— TASK BRIEF —
Pick out all lines with the word "Toggle" from the records that follow.
---- DATASET CONTENT
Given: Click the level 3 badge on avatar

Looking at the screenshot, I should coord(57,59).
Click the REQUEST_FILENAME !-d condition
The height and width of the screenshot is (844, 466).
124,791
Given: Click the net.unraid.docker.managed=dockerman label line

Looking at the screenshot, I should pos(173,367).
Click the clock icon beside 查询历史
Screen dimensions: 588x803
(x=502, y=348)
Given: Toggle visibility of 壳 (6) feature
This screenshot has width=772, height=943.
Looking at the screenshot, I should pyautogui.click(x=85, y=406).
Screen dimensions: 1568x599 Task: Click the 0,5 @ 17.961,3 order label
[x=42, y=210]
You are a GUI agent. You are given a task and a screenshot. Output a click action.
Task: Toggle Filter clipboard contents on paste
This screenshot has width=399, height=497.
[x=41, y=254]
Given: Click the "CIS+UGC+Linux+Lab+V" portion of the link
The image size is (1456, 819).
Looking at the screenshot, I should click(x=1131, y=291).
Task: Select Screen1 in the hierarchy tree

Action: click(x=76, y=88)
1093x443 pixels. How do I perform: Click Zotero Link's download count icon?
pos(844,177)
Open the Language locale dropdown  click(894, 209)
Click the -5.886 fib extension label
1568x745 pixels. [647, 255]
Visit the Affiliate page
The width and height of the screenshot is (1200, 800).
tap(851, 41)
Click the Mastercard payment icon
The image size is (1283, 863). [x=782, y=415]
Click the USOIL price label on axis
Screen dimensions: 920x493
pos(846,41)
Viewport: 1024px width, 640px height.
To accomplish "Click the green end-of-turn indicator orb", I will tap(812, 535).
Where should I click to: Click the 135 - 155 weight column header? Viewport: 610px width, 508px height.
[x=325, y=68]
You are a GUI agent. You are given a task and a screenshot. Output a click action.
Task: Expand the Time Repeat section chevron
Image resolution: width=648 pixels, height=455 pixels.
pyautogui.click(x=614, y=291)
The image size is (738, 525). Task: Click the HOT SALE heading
--------
— ANSWER BELOW —
Given: Toggle visibility of 壳 (6) feature
Task: Toggle Filter clipboard contents on paste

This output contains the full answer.